The final regulations extend the Form 8938 reporting requirement to “specified domestic entities” under the conditions described below.

Section 1.6038D-6(a).  This section defines a “specified domestic entity” to mean a domestic corporation, domestic partnership or a domestic trust (as defined for U.S. tax purposes), if such entity is “formed or availed of for purposes of holding, directly or indirectly, specified foreign financial assets.”  Whether an entity is a “specified domestic entity” is determined annually.

Section 1.6038D-6(b).  This section provides an objective test for making the “formed or availed of” determination (the proposed regulations had provided for an objective test or a test with a subjective component).  Under the objective test, a corporation or partnership meets the “formed or availed of” threshold if and only if two conditions are satisfied: 

First, the entity must be closely held.  For corporations, this means that a specified individual owns directly, indirectly or constructively, at least 80 percent (by vote or value) of the corporation, on the last day of the corporation’s taxable year.  For partnerships, this means that a specified individual holds directly, indirectly or constructively, at least 80 percent of the capital or profits interest   on the last day of the partnership’s taxable year.  Specified individuals are defined elsewhere in the regulations and include resident aliens of the United States for any portion of the taxable year and U.S. citizens.

Second, at least 50 percent of the entity’s gross income for the taxable year is passive income, or at least 50 percent of the entity’s assets produce or are held for the production of passive income. 

This section includes rules for making the 50 percent determination, a definition of passive income (which matches the passive income definition contained in regulations under IRC Section 1472), an exception from passive income treatment for dealers and rules to apply the passive income and asset test to related entities.

Section 1.6038D-6(c).  This section addresses the “formed or availed of” test as applied to domestic trusts (as defined for U.S. tax purposes).  A domestic trust meets the “formed or availed of” threshold if and only if the trust has one or more specified persons as a current beneficiary.  A specified person is defined elsewhere to mean a specified individual or a specified domestic entity.  Current beneficiary means, with respect to the taxable year, any person who at any time during the taxable year is entitled to, or at the discretion of any person may receive, a distribution from the principal or income of the trust (determined without regard to any power of appointment to the extent that such power remains unexercised at the end of the taxable year).  Current beneficiary also includes any holder of a general power of appointment, whether or not exercised, that was exercisable at any time during the taxable year, but doesn’t include any holder of a general power of appointment that’s exercisable only on the death of the holder.

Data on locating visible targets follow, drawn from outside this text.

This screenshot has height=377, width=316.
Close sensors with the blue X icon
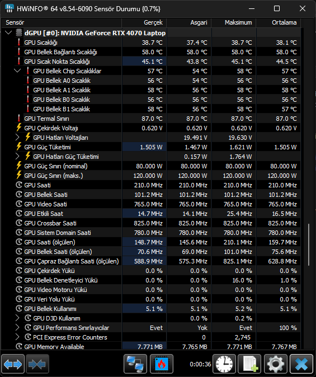[301, 364]
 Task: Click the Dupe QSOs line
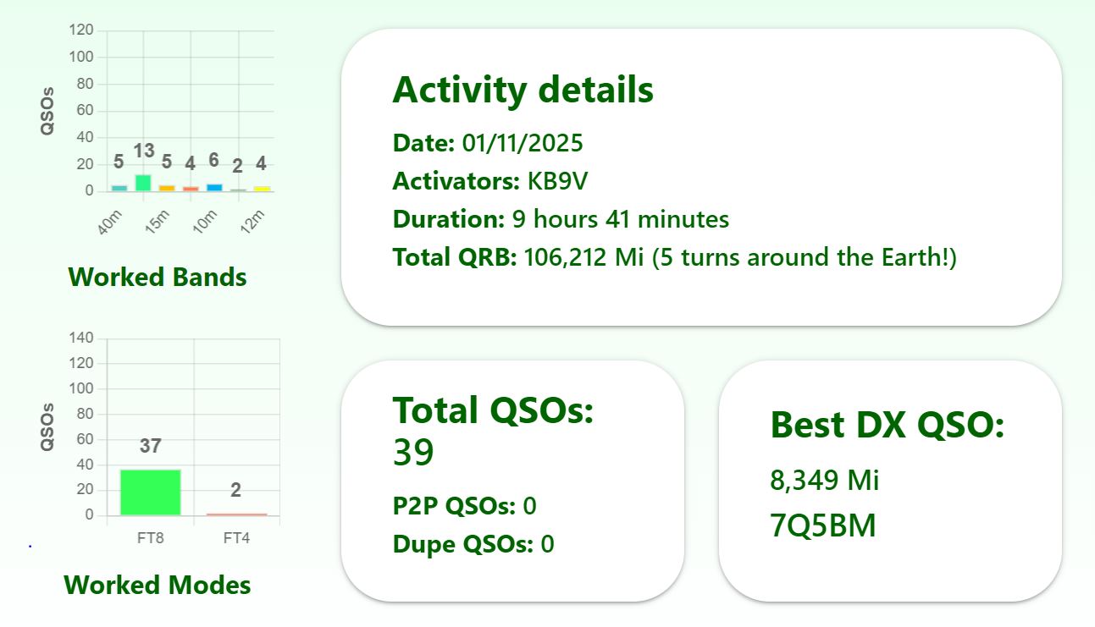click(473, 543)
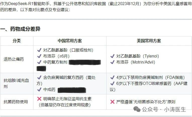Select the 美国常用方案 column header
The height and width of the screenshot is (117, 192).
[149, 41]
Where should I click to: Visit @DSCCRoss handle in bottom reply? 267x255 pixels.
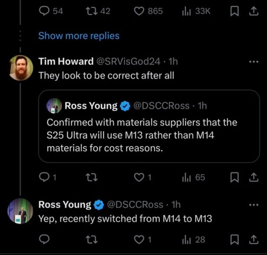coord(135,204)
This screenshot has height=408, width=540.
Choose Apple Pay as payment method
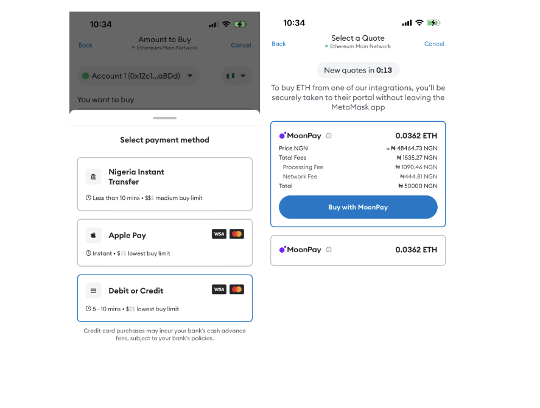click(x=164, y=242)
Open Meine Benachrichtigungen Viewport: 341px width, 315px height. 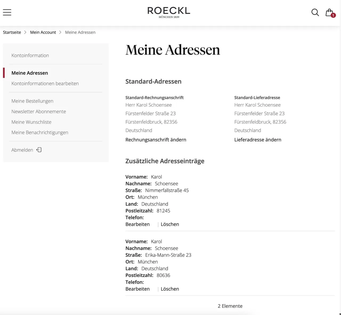(x=40, y=133)
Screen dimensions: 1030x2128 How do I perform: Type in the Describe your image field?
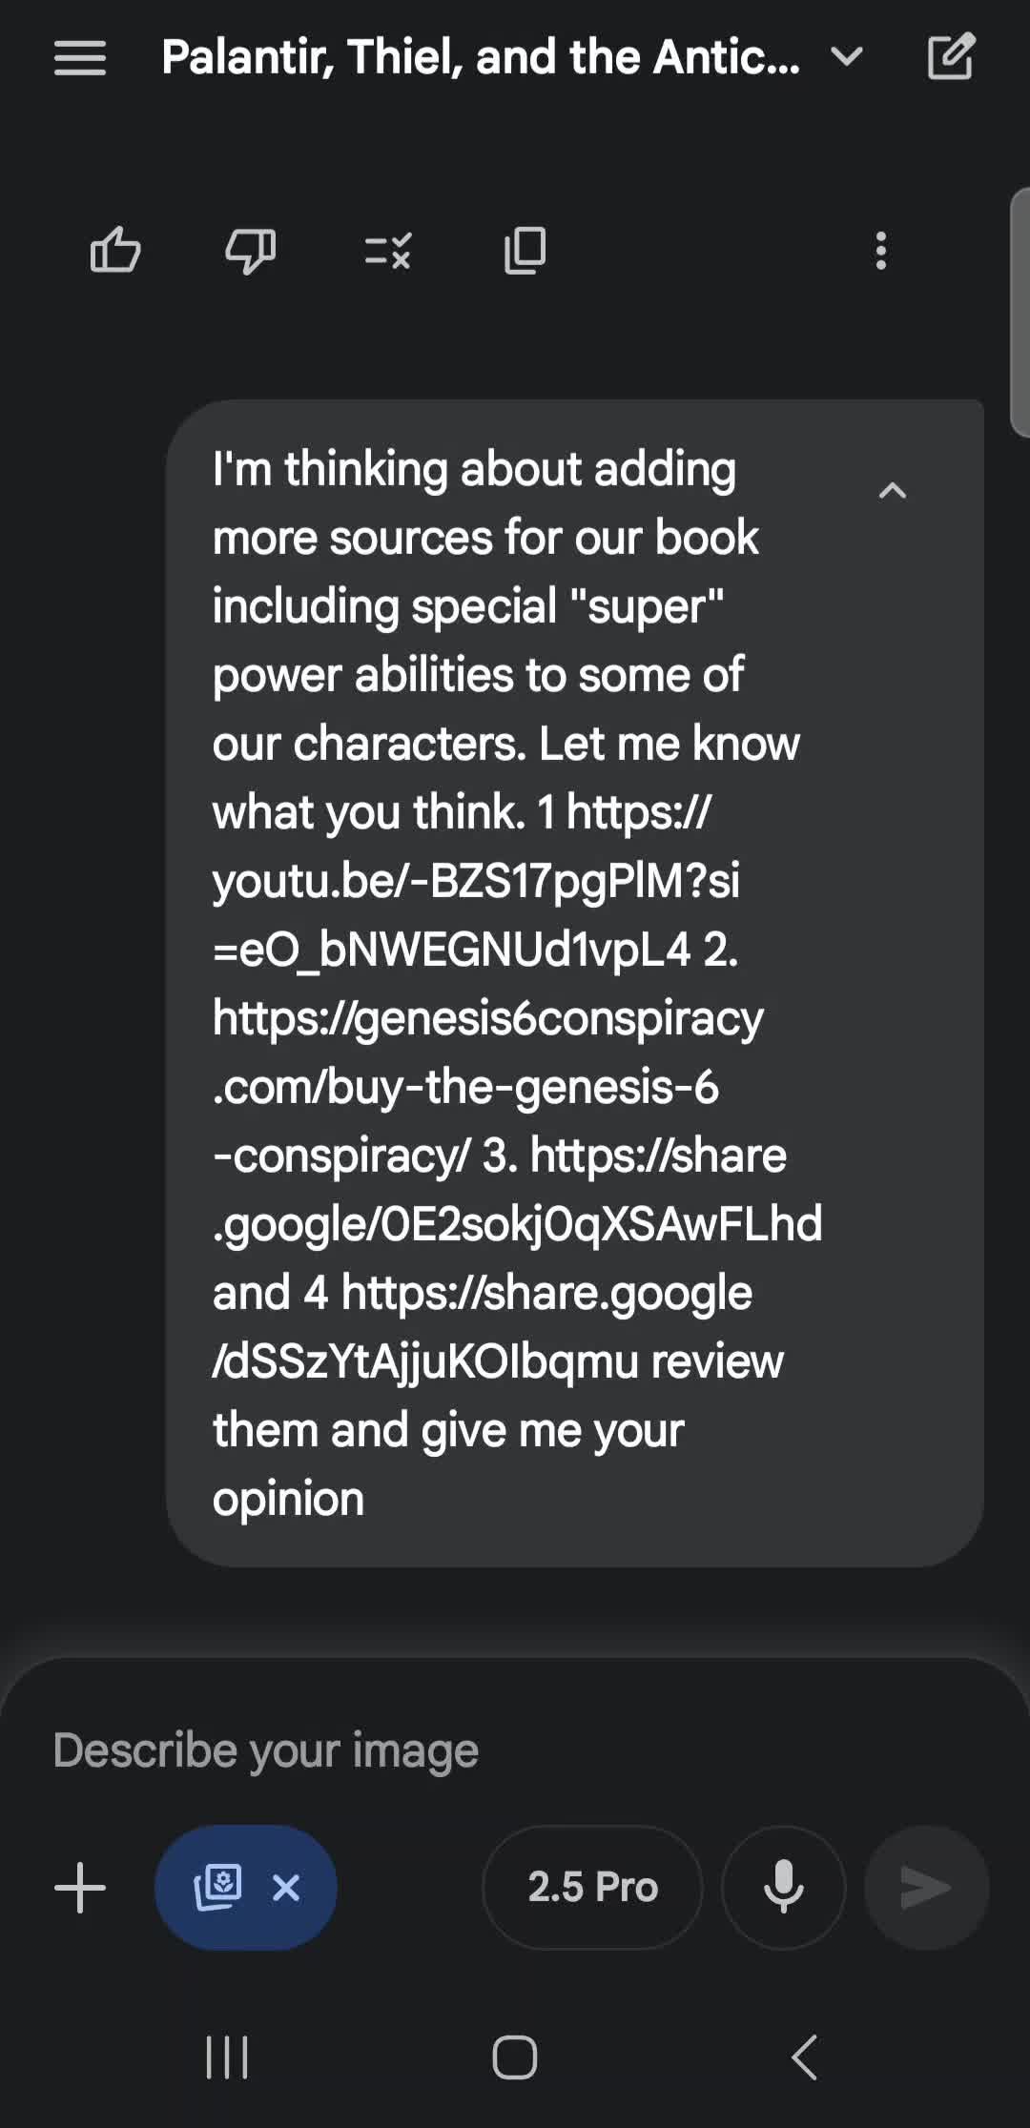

Section 1.6038D-6(d).  This section excludes certain entities from being specified domestic entities.  Among these exclusions is one for trusts that are treated as grantor trusts for U.S. tax purposes.  The regulations elsewhere make clear that the grantor of the grantor trust is treated as the owner of the trust’s assets for IRC Section 6038D reporting purposes.  Also excluded are domestic trusts if the trustee: (1) has supervisory authority over or fiduciary obligations with respect to the SFFA of the trust, (2) timely files annual returns for the trust, and (3) is (A) a bank subject to U.S. bank regulatory oversight;  (B) a financial institution registered with and regulated or examined by the SEC; or (C) a domestic corporation that’s regularly traded on an established securities market or an affiliate of a domestic corporation that’s so traded.

Section 1.6038D-6(e).  This section provides that the above rules apply to taxable years beginning after Dec. 31, 2015. 


Form 8938

Form 8938 and the instructions thereto will presumably be modified prior to the 2016 tax filing season to address these final regulations.